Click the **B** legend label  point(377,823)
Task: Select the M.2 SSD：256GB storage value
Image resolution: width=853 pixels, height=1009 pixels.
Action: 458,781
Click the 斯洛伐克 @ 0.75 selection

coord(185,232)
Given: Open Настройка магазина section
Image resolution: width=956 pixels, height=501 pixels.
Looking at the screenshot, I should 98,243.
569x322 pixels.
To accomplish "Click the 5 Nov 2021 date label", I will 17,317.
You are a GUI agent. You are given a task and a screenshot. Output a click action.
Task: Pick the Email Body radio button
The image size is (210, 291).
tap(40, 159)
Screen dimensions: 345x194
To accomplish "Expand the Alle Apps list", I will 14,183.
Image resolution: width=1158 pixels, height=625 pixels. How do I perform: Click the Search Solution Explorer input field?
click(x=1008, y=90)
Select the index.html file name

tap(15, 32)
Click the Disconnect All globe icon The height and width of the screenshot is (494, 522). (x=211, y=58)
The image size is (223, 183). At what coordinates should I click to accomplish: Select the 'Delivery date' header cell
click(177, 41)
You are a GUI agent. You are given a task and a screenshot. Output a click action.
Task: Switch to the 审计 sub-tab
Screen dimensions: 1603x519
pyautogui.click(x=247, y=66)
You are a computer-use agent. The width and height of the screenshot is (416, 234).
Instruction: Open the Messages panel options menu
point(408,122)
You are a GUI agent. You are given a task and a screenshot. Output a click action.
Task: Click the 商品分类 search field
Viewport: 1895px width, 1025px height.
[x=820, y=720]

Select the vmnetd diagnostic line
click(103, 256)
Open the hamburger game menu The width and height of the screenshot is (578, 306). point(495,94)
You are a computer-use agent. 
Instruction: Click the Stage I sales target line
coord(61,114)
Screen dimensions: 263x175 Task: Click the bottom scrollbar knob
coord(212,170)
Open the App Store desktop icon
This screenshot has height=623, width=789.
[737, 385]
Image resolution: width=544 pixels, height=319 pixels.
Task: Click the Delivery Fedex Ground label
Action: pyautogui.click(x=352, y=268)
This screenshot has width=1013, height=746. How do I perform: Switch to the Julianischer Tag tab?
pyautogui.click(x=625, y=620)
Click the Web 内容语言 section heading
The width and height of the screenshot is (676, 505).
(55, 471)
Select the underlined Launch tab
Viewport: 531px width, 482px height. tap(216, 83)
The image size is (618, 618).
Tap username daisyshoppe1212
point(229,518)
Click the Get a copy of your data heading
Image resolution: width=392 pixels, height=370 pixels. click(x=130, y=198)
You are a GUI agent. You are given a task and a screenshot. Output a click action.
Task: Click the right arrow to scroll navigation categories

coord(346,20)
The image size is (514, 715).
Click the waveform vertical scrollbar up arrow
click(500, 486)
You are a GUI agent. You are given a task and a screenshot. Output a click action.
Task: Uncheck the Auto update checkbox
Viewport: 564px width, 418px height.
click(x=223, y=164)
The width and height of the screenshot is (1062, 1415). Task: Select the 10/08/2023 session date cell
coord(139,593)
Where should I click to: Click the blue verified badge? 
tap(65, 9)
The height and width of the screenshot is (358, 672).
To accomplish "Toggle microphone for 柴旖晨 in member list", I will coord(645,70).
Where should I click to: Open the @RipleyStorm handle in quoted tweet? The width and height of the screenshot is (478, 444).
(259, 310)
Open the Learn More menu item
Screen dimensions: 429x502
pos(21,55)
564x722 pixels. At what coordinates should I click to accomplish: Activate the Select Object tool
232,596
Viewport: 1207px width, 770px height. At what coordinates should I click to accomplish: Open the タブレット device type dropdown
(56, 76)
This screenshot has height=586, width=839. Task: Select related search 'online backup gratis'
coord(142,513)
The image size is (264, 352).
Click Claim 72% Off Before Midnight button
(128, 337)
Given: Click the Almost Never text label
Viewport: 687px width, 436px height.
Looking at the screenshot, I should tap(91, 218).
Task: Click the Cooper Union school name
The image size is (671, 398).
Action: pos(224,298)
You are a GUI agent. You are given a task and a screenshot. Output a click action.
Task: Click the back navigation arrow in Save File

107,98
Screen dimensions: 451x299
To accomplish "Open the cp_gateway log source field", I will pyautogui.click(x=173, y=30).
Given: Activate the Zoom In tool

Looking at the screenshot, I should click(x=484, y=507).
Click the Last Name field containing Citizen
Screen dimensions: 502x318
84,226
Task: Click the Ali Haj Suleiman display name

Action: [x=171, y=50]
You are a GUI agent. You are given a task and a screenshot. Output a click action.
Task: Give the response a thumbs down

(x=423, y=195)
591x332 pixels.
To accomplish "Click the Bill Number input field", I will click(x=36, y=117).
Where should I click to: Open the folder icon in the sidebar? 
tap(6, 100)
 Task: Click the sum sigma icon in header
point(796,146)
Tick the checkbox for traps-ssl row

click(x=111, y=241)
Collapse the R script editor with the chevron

■ ■ ■ ■ ■ ■ ■

## Exercise goal
Each entry above must be set down again without alteration.

## Your solution
Click the **B** legend label  point(377,823)
Task: Select the M.2 SSD：256GB storage value
Image resolution: width=853 pixels, height=1009 pixels.
Action: 458,781
Click the 斯洛伐克 @ 0.75 selection

coord(185,232)
Given: Open Настройка магазина section
Image resolution: width=956 pixels, height=501 pixels.
Looking at the screenshot, I should 98,243.
569x322 pixels.
To accomplish "Click the 5 Nov 2021 date label", I will 17,317.
You are a GUI agent. You are given a task and a screenshot. Output a click action.
Task: Pick the Email Body radio button
The image size is (210, 291).
tap(40, 159)
Screen dimensions: 345x194
To accomplish "Expand the Alle Apps list", I will 14,183.
Image resolution: width=1158 pixels, height=625 pixels. How do I perform: Click the Search Solution Explorer input field?
click(x=1008, y=90)
Select the index.html file name

tap(15, 32)
Click the Disconnect All globe icon The height and width of the screenshot is (494, 522). (x=211, y=58)
The image size is (223, 183). At what coordinates should I click to accomplish: Select the 'Delivery date' header cell
click(177, 41)
You are a GUI agent. You are given a task and a screenshot. Output a click action.
Task: Switch to the 审计 sub-tab
Screen dimensions: 1603x519
pyautogui.click(x=247, y=66)
You are a computer-use agent. The width and height of the screenshot is (416, 234).
Instruction: Open the Messages panel options menu
point(408,122)
You are a GUI agent. You are given a task and a screenshot. Output a click action.
Task: Click the 商品分类 search field
Viewport: 1895px width, 1025px height.
[x=820, y=720]

Select the vmnetd diagnostic line
click(103, 256)
Open the hamburger game menu The width and height of the screenshot is (578, 306). point(495,94)
You are a computer-use agent. 
Instruction: Click the Stage I sales target line
coord(61,114)
Screen dimensions: 263x175 Task: Click the bottom scrollbar knob
coord(212,170)
Open the App Store desktop icon
This screenshot has height=623, width=789.
[737, 385]
Image resolution: width=544 pixels, height=319 pixels.
Task: Click the Delivery Fedex Ground label
Action: pyautogui.click(x=352, y=268)
This screenshot has width=1013, height=746. How do I perform: Switch to the Julianischer Tag tab?
pyautogui.click(x=625, y=620)
Click the Web 内容语言 section heading
The width and height of the screenshot is (676, 505).
(55, 471)
Select the underlined Launch tab
Viewport: 531px width, 482px height. tap(216, 83)
The image size is (618, 618).
Tap username daisyshoppe1212
point(229,518)
Click the Get a copy of your data heading
Image resolution: width=392 pixels, height=370 pixels. click(x=130, y=198)
You are a GUI agent. You are given a task and a screenshot. Output a click action.
Task: Click the right arrow to scroll navigation categories

coord(346,20)
The image size is (514, 715).
Click the waveform vertical scrollbar up arrow
click(500, 486)
You are a GUI agent. You are given a task and a screenshot. Output a click action.
Task: Uncheck the Auto update checkbox
Viewport: 564px width, 418px height.
click(x=223, y=164)
The width and height of the screenshot is (1062, 1415). Task: Select the 10/08/2023 session date cell
coord(139,593)
Where should I click to: Click the blue verified badge? 
tap(65, 9)
The height and width of the screenshot is (358, 672).
To accomplish "Toggle microphone for 柴旖晨 in member list", I will coord(645,70).
Where should I click to: Open the @RipleyStorm handle in quoted tweet? The width and height of the screenshot is (478, 444).
(259, 310)
Open the Learn More menu item
Screen dimensions: 429x502
pos(21,55)
564x722 pixels. At what coordinates should I click to accomplish: Activate the Select Object tool
232,596
Viewport: 1207px width, 770px height. At what coordinates should I click to accomplish: Open the タブレット device type dropdown
(56, 76)
This screenshot has height=586, width=839. Task: Select related search 'online backup gratis'
coord(142,513)
The image size is (264, 352).
Click Claim 72% Off Before Midnight button
(128, 337)
Given: Click the Almost Never text label
Viewport: 687px width, 436px height.
Looking at the screenshot, I should tap(91, 218).
Task: Click the Cooper Union school name
The image size is (671, 398).
Action: pos(224,298)
You are a GUI agent. You are given a task and a screenshot. Output a click action.
Task: Click the back navigation arrow in Save File

107,98
Screen dimensions: 451x299
To accomplish "Open the cp_gateway log source field", I will pyautogui.click(x=173, y=30).
Given: Activate the Zoom In tool

Looking at the screenshot, I should click(x=484, y=507).
Click the Last Name field containing Citizen
Screen dimensions: 502x318
84,226
Task: Click the Ali Haj Suleiman display name

Action: [x=171, y=50]
You are a GUI agent. You are given a task and a screenshot. Output a click action.
Task: Give the response a thumbs down

(x=423, y=195)
591x332 pixels.
To accomplish "Click the Bill Number input field", I will click(x=36, y=117).
Where should I click to: Open the folder icon in the sidebar? 
tap(6, 100)
 Task: Click the sum sigma icon in header
point(796,146)
Tick the checkbox for traps-ssl row

click(x=111, y=241)
Collapse the R script editor with the chevron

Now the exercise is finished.